4. The ultrasound diagnosis apparatus of claim 1, wherein the controller is configured to determine whether a movement of an object included in the region of interest exceeds a predetermined amount during a second time based on the ultrasound data,

wherein, when the movement of the object exceeds the predetermined amount, the controller is configured to additionally obtain the ultrasound data about the region of interest.

5. The ultrasound diagnosis apparatus of claim 1, further comprising a user input receiver configured to receive a user input,

wherein the controller is configured to receive the user input for storing the ultrasound still image and store the ultrasound still image corresponding to the user input.

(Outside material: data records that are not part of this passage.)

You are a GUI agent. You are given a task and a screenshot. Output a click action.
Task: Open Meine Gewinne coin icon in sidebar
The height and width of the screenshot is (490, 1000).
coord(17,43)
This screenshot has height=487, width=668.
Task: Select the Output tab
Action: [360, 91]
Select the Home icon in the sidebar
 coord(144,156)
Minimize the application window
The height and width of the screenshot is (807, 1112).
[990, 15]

6. The ultrasound diagnosis apparatus of claim 5, wherein the controller is configured to store the ultrasound still image to which an image quality parameter changed in a time interval corresponding to a time when the user input is received is applied.

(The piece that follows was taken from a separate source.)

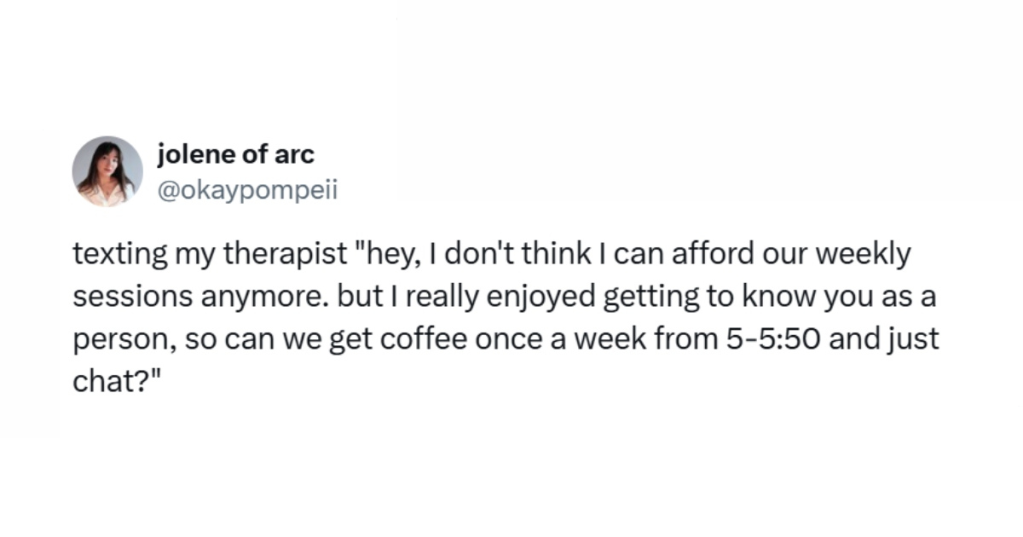
Task: Click the word "person," on the third line
Action: pyautogui.click(x=115, y=339)
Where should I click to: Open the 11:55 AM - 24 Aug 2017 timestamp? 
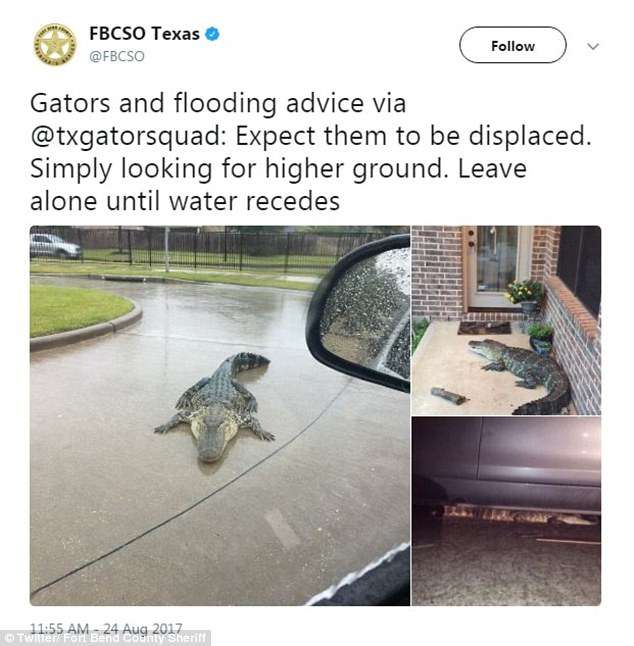(106, 628)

7. The ultrasound diagnosis apparatus of claim 6, wherein the controller is configured to store the ultrasound still image obtained before the time interval.

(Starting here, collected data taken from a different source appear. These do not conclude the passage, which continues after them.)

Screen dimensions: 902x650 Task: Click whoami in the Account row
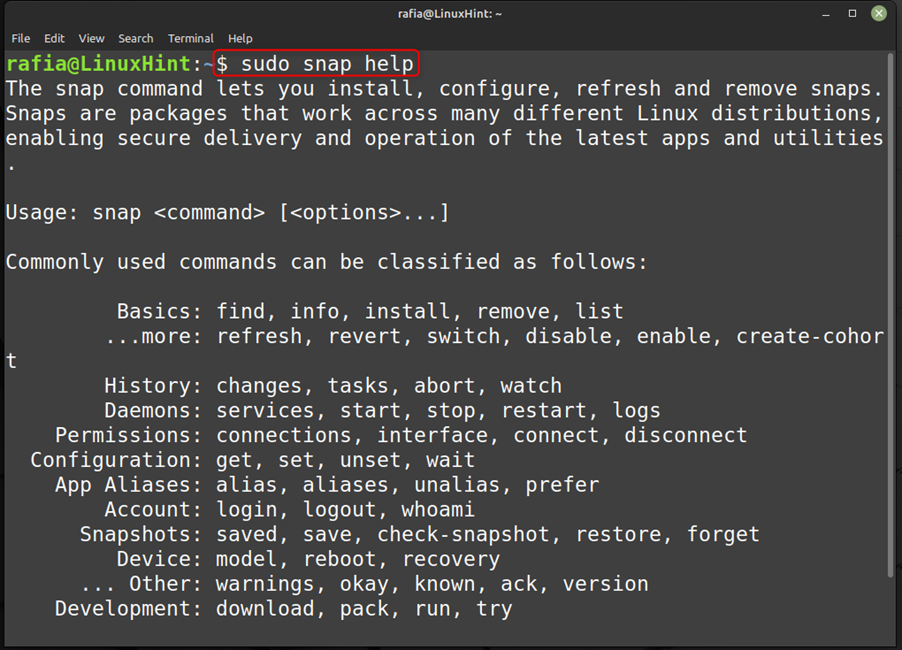[x=438, y=510]
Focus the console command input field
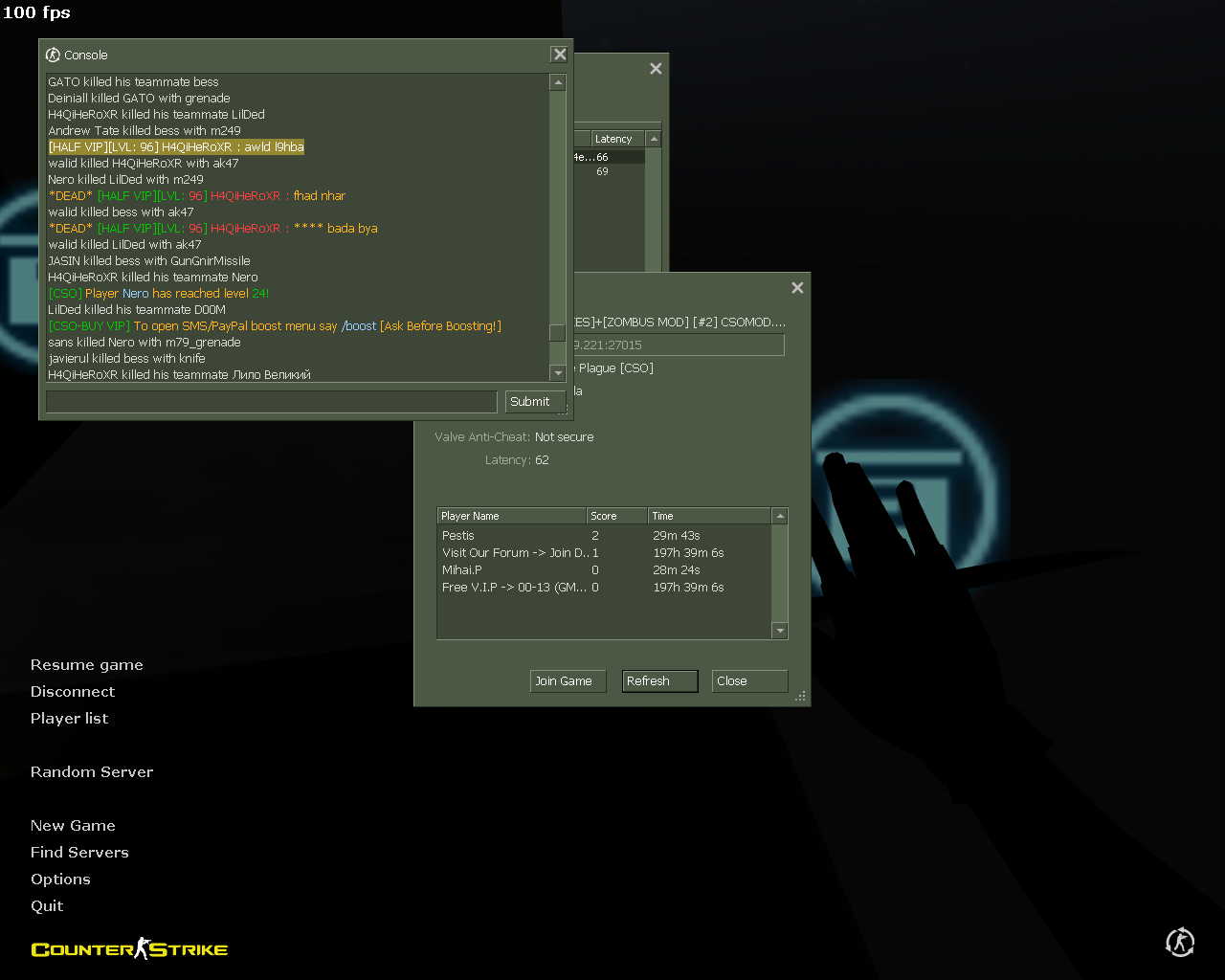Image resolution: width=1225 pixels, height=980 pixels. click(271, 402)
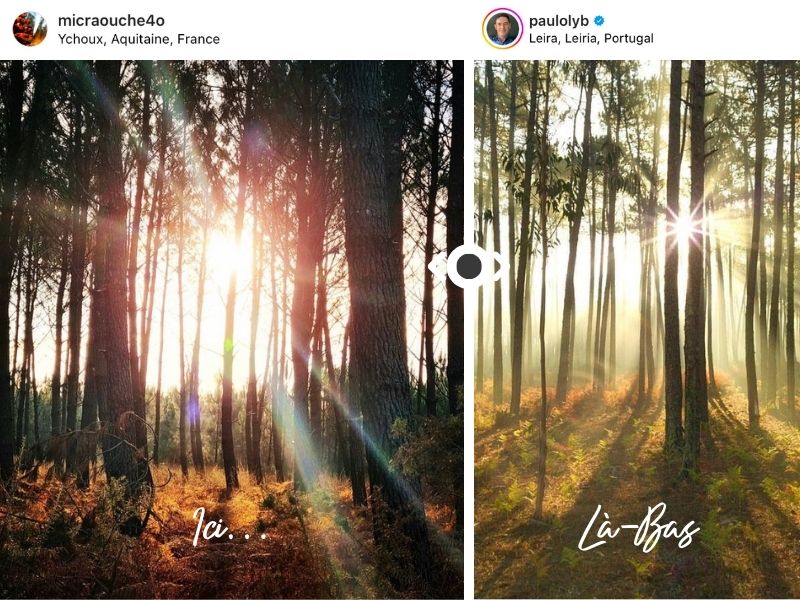Open location Leira, Leiria, Portugal
The image size is (800, 600).
(591, 38)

8. The ultrasound diagnosis apparatus of claim 1, wherein the display is configured to display the ultrasound still image so that the ultrasound still image overlaps an outer portion of the real-time scan image.

9. The ultrasound diagnosis apparatus of claim 8, wherein the display is configured to sequentially display a plurality of the ultrasound still images to which image quality parameters that are changed are applied in an order in which the image quality parameters are applied.

10. The ultrasound diagnosis apparatus of claim 1, wherein the real-time scan image comprises a brightness (B) mode, a color (C) mode, a continuous wave Doppler (CW) mode, or a contrast enhanced image.

11. An ultrasound diagnosis method comprising:

obtaining a real-time scan image based on ultrasound data about a region of interest;

determining whether a movement of a probe occurs based on the ultrasound data;

when the movement of the probe does not occur for a first time or more, obtaining an ultrasound still image in which at least one image quality parameter according to a preset standard is changed based on the ultrasound data; and

displaying the real-time scan image and the ultrasound still image.

12. The ultrasound diagnosis method of claim 11, wherein the obtaining comprises, after the first time elapses, obtaining at least one ultrasound still image in which at least one image quality parameter is changed over time based on the ultrasound data.

13. The ultrasound diagnosis method of claim 11, wherein the obtaining comprises, after the first time elapses, obtaining at least one ultrasound still image in which at least one image quality parameter preset by a user is changed based on the ultrasound data.

14. The ultrasound diagnosis method of claim 11, further comprising:

determining whether a movement of an object included in the region of interest exceeds a predetermined amount during a second time based on the ultrasound data;

when the movement of the object exceeds the predetermined amount, additionally obtaining the ultrasound data about the region of interest.

15. The ultrasound diagnosis method of claim 11, further comprising:

receiving a user input for storing the ultrasound still image; and

storing the ultrasound still image corresponding to the user input.

16. The ultrasound diagnosis method of claim 15, wherein the storing comprises storing the ultrasound still image to which an image quality parameter changed in a time interval corresponding to a time when the user input is received is applied.

17. The ultrasound diagnosis method of claim 16, wherein the storing comprises storing the ultrasound still image obtained before the time interval.

18. The ultrasound diagnosis method of claim 11, wherein the displaying comprises displaying the ultrasound still image so that the ultrasound still image overlaps an outer portion of the real-time scan image.

19. The ultrasound diagnosis method of claim 18, wherein the displaying comprises sequentially displaying a plurality of the image quality parameters to which image quality parameters that are changed are applied in an order in which the image quality parameters are applied.

20. A computer-readable recording medium having embodied thereon a program for executing the ultrasound diagnosis method of claim 11.